## BEGIN DATA PROVIDED

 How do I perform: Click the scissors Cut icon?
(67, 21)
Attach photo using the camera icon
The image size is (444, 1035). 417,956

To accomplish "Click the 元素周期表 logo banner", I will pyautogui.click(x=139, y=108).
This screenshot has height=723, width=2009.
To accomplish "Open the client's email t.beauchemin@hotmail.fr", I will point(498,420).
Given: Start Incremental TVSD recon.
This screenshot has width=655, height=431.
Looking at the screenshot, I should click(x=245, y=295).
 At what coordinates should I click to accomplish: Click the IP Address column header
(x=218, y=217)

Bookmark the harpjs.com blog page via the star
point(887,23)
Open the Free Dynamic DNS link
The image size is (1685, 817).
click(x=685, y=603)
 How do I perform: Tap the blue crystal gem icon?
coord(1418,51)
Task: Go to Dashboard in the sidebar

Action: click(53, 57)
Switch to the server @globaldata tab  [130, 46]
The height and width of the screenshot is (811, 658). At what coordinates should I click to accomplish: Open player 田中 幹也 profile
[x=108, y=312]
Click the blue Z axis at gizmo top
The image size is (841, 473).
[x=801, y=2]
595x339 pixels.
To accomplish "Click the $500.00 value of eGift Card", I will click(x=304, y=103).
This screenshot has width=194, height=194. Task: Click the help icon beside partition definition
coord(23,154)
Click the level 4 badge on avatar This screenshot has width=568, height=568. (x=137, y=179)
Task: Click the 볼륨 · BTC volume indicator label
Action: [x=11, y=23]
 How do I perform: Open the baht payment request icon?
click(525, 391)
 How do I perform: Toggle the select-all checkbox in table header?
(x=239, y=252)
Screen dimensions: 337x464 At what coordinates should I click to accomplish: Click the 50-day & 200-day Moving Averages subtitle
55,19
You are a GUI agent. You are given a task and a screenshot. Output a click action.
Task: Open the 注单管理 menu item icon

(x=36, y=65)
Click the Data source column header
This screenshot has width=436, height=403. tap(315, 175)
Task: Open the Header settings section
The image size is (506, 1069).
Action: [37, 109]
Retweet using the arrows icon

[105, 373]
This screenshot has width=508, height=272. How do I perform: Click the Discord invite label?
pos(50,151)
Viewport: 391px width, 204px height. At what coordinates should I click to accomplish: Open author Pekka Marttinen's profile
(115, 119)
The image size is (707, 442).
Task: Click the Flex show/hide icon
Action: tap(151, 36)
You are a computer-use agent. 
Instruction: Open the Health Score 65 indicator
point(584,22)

## END DATA PROVIDED

OBJECTIVE. Return all of the records above line for line, without any changes.

SOLUTION FOR THIS TASK.
 How do I perform: Click the scissors Cut icon?
(67, 21)
Attach photo using the camera icon
The image size is (444, 1035). 417,956

To accomplish "Click the 元素周期表 logo banner", I will pyautogui.click(x=139, y=108).
This screenshot has height=723, width=2009.
To accomplish "Open the client's email t.beauchemin@hotmail.fr", I will point(498,420).
Given: Start Incremental TVSD recon.
This screenshot has width=655, height=431.
Looking at the screenshot, I should click(x=245, y=295).
 At what coordinates should I click to accomplish: Click the IP Address column header
(x=218, y=217)

Bookmark the harpjs.com blog page via the star
point(887,23)
Open the Free Dynamic DNS link
The image size is (1685, 817).
click(x=685, y=603)
 How do I perform: Tap the blue crystal gem icon?
coord(1418,51)
Task: Go to Dashboard in the sidebar

Action: click(53, 57)
Switch to the server @globaldata tab  [130, 46]
The height and width of the screenshot is (811, 658). At what coordinates should I click to accomplish: Open player 田中 幹也 profile
[x=108, y=312]
Click the blue Z axis at gizmo top
The image size is (841, 473).
[x=801, y=2]
595x339 pixels.
To accomplish "Click the $500.00 value of eGift Card", I will click(x=304, y=103).
This screenshot has width=194, height=194. Task: Click the help icon beside partition definition
coord(23,154)
Click the level 4 badge on avatar This screenshot has width=568, height=568. (x=137, y=179)
Task: Click the 볼륨 · BTC volume indicator label
Action: [x=11, y=23]
 How do I perform: Open the baht payment request icon?
click(525, 391)
 How do I perform: Toggle the select-all checkbox in table header?
(x=239, y=252)
Screen dimensions: 337x464 At what coordinates should I click to accomplish: Click the 50-day & 200-day Moving Averages subtitle
55,19
You are a GUI agent. You are given a task and a screenshot. Output a click action.
Task: Open the 注单管理 menu item icon

(x=36, y=65)
Click the Data source column header
This screenshot has width=436, height=403. tap(315, 175)
Task: Open the Header settings section
The image size is (506, 1069).
Action: [37, 109]
Retweet using the arrows icon

[105, 373]
This screenshot has width=508, height=272. How do I perform: Click the Discord invite label?
pos(50,151)
Viewport: 391px width, 204px height. At what coordinates should I click to accomplish: Open author Pekka Marttinen's profile
(115, 119)
The image size is (707, 442).
Task: Click the Flex show/hide icon
Action: tap(151, 36)
You are a computer-use agent. 
Instruction: Open the Health Score 65 indicator
point(584,22)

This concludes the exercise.